Provided records>
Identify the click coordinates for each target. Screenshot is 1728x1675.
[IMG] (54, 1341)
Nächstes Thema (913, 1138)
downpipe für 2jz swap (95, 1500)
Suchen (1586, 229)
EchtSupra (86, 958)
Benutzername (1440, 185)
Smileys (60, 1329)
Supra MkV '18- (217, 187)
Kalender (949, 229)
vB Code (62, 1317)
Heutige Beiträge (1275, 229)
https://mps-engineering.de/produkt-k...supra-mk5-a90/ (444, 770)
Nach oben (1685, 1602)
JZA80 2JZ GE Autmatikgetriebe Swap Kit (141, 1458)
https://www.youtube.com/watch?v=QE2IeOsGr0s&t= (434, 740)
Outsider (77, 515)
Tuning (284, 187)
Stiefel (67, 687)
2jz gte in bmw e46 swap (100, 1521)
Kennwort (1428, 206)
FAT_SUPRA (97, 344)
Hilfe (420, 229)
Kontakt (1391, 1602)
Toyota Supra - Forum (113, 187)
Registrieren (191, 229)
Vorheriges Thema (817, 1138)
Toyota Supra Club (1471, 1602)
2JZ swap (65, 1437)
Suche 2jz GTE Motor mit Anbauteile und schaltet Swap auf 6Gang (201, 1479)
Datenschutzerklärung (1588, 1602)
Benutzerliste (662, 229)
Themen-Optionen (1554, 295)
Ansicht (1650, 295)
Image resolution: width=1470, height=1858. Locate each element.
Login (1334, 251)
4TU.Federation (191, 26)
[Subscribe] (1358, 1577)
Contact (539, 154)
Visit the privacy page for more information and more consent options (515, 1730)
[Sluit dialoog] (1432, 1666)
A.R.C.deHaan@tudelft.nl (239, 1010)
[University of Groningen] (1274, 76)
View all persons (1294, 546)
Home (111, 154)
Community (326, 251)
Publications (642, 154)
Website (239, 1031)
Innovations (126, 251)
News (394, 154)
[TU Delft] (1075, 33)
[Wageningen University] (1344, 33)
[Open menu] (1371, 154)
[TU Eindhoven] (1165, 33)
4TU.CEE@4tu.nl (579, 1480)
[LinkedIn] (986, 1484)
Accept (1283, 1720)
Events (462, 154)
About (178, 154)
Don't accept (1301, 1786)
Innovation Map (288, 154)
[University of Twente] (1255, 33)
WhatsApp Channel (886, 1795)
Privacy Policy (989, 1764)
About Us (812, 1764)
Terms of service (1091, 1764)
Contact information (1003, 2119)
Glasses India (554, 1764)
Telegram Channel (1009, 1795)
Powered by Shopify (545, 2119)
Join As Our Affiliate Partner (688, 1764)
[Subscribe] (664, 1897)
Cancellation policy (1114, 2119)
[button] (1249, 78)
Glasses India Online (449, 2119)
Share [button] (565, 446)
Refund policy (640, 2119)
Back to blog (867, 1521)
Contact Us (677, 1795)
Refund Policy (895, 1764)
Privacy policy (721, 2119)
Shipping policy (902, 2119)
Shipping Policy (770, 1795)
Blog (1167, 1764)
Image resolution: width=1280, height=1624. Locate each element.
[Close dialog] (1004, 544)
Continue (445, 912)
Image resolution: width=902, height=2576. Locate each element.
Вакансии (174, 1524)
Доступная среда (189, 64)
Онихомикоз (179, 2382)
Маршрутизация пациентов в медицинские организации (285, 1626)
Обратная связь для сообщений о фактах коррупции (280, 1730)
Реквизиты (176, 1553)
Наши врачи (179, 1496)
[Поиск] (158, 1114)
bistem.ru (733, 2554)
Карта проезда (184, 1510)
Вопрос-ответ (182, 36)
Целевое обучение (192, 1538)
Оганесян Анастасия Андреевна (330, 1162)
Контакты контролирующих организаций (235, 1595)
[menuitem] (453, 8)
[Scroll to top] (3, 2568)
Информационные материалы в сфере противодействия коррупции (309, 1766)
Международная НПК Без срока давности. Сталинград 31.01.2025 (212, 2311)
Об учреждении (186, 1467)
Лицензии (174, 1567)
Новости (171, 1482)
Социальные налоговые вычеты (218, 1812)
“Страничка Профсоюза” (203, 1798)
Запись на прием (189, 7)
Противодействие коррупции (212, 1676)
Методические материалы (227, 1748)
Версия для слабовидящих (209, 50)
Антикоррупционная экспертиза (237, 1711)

What to work on>
Print the lines above from the one with "Innovation Map (288, 154)" through the one with "Contact Us (677, 1795)", both included, exactly as written and nothing more.

Solution to the exercise>
Innovation Map (288, 154)
[University of Twente] (1255, 33)
WhatsApp Channel (886, 1795)
Privacy Policy (989, 1764)
About Us (812, 1764)
Terms of service (1091, 1764)
Contact information (1003, 2119)
Glasses India (554, 1764)
Telegram Channel (1009, 1795)
Powered by Shopify (545, 2119)
Join As Our Affiliate Partner (688, 1764)
[Subscribe] (664, 1897)
Cancellation policy (1114, 2119)
[button] (1249, 78)
Glasses India Online (449, 2119)
Share [button] (565, 446)
Refund policy (640, 2119)
Back to blog (867, 1521)
Contact Us (677, 1795)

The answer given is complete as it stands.